IE Bulletin No. 80-19, Revision 1                           August 13, 1980 
                                                            Page 2 of 2 

multiple failures detected suggests the presence of a common-mode failure 
mechanism. Such a common-mode failure mechanism could result in the build-up
of specific "failed-closed" failures which, in turn, could result in 
anticipated transients without scram (ATWS). Thus, the relatively high 
random failure rate and the suggested common-mode failure mechanism, 
indicate that plants using mercury-wetted matrix relays in the RPS are more 
susceptible to scram failures than predicted in other studies. 

ACTIONS TO BE TAKEN BY HOLDERS OF CONSTRUCTION PERMITS OR OPERATING LICENSES
FOR NUCLEAR POWER FACILITIES: 

1.   Review your facility to determine whether C.P. Clare Model HG2X-1011 
     mercury-wetted relays are used in the logic matrix of the RPS. If no 
     such relays are used, you should submit a negative declaration to this 
     effect and you need not respond to the remaining items in this 
     bulletin. Your negative declaration shall be submitted to the 
     appropriate NRC regional office within thirty (30) days of the date of 
     this bulletin and a copy forwarded to the Director, Division of Reactor 
     Operations Inspection, Office of Inspection and Enforcement, NRC, 
     Washington, D.C. 20555. 

2.   Licensees of operating facilities using the above relays in the logic 
     matrix of the RPS should increase the frequency of their surveillance 
     tests. Until further notice, or until the mercury-wetted relays have 
     been replaced with qualified relays of a different design, surveillance
     testing of the relays shall be initiated within ten (10) days of the 
     date of this bulletin and repeated at intervals not exceeding ten (10) 
     days thereafter. The additional surveillance testing applies when 
     operability of the RPS is required by the Technical Specification. Upon
     detecting a failed relay, the failed unit shall be replaced with a 
     qualified dry-contact relay or a new mercury-wetted relay. (The removed
     relay shall not be reused in the RPS.) 

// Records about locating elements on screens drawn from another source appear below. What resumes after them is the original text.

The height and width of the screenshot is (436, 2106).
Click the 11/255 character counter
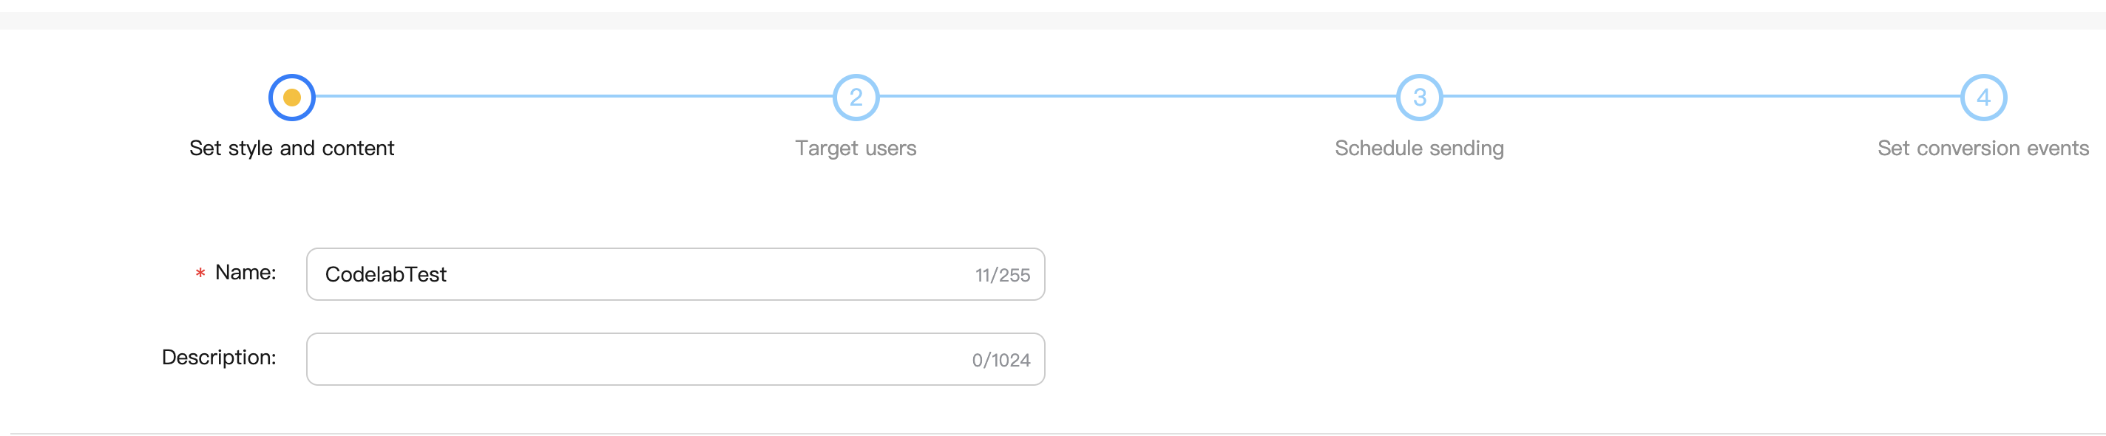click(1002, 275)
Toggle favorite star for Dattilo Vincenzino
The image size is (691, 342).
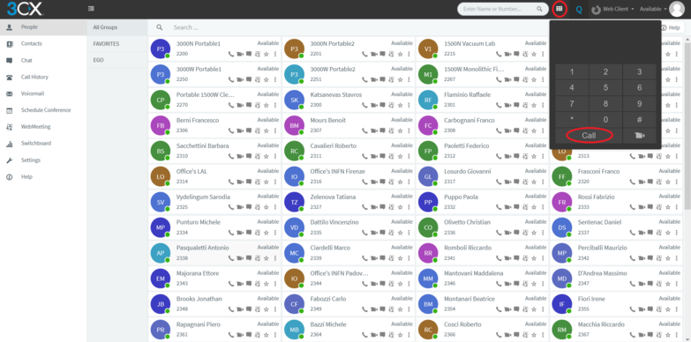(x=400, y=233)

3.   Nuclear power facilities which are using or whose design includes the 
     use of the above relays in the logic matrix of the RPS shall submit 
     either their plans and schedules for replacing the mercury-wetted 
     relays with qualified relays of a different design, or justification 
     for using the mercury-wetted relays. Responses to this item shall be 
     submitted to the offices listed in Item 1, above, within ninety (90) 
     days of the date of the original version of this bulletin, July 30, 
     1980. 

Approved by GAO, B180225 (ROO72); clearance expires July 31, 1980. 
(Application for renewal pending before GAO.) Approval was given under a 
blanket clearance specifically for identified generic problems.